Description of the task - Will you give every entry again exactly as it stands?
<<<<
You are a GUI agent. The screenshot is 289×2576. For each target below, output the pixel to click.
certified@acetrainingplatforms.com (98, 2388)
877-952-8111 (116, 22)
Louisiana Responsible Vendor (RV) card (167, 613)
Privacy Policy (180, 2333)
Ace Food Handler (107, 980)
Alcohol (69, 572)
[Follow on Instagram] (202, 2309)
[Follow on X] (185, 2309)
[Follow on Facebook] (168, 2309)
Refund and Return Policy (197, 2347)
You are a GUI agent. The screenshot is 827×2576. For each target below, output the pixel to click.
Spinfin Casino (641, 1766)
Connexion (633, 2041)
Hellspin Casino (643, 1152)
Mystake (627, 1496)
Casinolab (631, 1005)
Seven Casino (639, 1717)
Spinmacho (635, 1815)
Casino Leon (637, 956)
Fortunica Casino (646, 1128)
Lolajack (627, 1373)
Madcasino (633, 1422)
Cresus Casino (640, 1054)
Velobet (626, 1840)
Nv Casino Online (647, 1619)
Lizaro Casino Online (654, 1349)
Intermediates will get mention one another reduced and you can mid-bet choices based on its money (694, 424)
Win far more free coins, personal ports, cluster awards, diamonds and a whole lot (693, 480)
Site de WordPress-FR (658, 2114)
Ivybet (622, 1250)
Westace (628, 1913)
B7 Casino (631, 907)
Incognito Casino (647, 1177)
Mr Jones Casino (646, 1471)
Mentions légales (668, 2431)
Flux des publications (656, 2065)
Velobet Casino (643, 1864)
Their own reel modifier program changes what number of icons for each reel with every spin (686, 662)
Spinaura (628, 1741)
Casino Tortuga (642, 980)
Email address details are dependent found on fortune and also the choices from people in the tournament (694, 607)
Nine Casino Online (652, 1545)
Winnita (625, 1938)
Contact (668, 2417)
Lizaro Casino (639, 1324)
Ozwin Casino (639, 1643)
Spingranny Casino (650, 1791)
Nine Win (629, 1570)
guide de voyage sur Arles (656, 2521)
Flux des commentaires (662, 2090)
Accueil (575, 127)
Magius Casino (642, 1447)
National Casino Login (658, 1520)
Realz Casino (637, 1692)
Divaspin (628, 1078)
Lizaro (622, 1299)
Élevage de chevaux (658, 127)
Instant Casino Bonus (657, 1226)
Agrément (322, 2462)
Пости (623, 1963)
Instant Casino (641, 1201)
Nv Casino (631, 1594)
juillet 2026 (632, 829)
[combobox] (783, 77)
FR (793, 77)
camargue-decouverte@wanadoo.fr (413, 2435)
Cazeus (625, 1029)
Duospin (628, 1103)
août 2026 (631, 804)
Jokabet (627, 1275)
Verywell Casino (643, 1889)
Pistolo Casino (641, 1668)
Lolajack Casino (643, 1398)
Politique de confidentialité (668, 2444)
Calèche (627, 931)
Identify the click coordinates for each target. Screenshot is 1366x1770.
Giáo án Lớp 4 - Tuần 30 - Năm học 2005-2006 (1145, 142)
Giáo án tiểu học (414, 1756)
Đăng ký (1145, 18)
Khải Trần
>>>>
Written solution -
You are a GUI agent. The screenshot is 289×2576. For each target below, output the pixel to click.
certified@acetrainingplatforms.com (98, 2388)
877-952-8111 (116, 22)
Louisiana Responsible Vendor (RV) card (167, 613)
Privacy Policy (180, 2333)
Ace Food Handler (107, 980)
Alcohol (69, 572)
[Follow on Instagram] (202, 2309)
[Follow on X] (185, 2309)
[Follow on Facebook] (168, 2309)
Refund and Return Policy (197, 2347)
You are a GUI agent. The screenshot is 827×2576. For each target below, output the pixel to click.
Spinfin Casino (641, 1766)
Connexion (633, 2041)
Hellspin Casino (643, 1152)
Mystake (627, 1496)
Casinolab (631, 1005)
Seven Casino (639, 1717)
Spinmacho (635, 1815)
Casino Leon (637, 956)
Fortunica Casino (646, 1128)
Lolajack (627, 1373)
Madcasino (633, 1422)
Cresus Casino (640, 1054)
Velobet (626, 1840)
Nv Casino Online (647, 1619)
Lizaro Casino Online (654, 1349)
Intermediates will get mention one another reduced and you can mid-bet choices based on its money (694, 424)
Win far more free coins, personal ports, cluster awards, diamonds and a whole lot (693, 480)
Site de WordPress-FR (658, 2114)
Ivybet (622, 1250)
Westace (628, 1913)
B7 Casino (631, 907)
Incognito Casino (647, 1177)
Mr Jones Casino (646, 1471)
Mentions légales (668, 2431)
Flux des publications (656, 2065)
Velobet Casino (643, 1864)
Their own reel modifier program changes what number of icons for each reel with every spin (686, 662)
Spinaura (628, 1741)
Casino Tortuga (642, 980)
Email address details are dependent found on fortune and also the choices from people in the tournament (694, 607)
Nine Casino Online (652, 1545)
Winnita (625, 1938)
Contact (668, 2417)
Lizaro Casino (639, 1324)
Ozwin Casino (639, 1643)
Spingranny Casino (650, 1791)
Nine Win (629, 1570)
guide de voyage sur Arles (656, 2521)
Flux des commentaires (662, 2090)
Accueil (575, 127)
Magius Casino (642, 1447)
National Casino Login (658, 1520)
Realz Casino (637, 1692)
Divaspin (628, 1078)
Lizaro (622, 1299)
Élevage de chevaux (658, 127)
Instant Casino Bonus (657, 1226)
Agrément (322, 2462)
Пости (623, 1963)
Instant Casino (641, 1201)
Nv Casino (631, 1594)
juillet 2026 (632, 829)
[combobox] (783, 77)
FR (793, 77)
camargue-decouverte@wanadoo.fr (413, 2435)
Cazeus (625, 1029)
Duospin (628, 1103)
août 2026 (631, 804)
Jokabet (627, 1275)
Verywell Casino (643, 1889)
Pistolo Casino (641, 1668)
Lolajack Casino (643, 1398)
Politique de confidentialité (668, 2444)
Calèche (627, 931)
Identify the click coordinates for each target. Screenshot is 1366x1770.
Giáo án Lớp 4 - Tuần 30 - Năm học 2005-2006 (1145, 142)
Giáo án tiểu học (414, 1756)
Đăng ký (1145, 18)
Khải Trần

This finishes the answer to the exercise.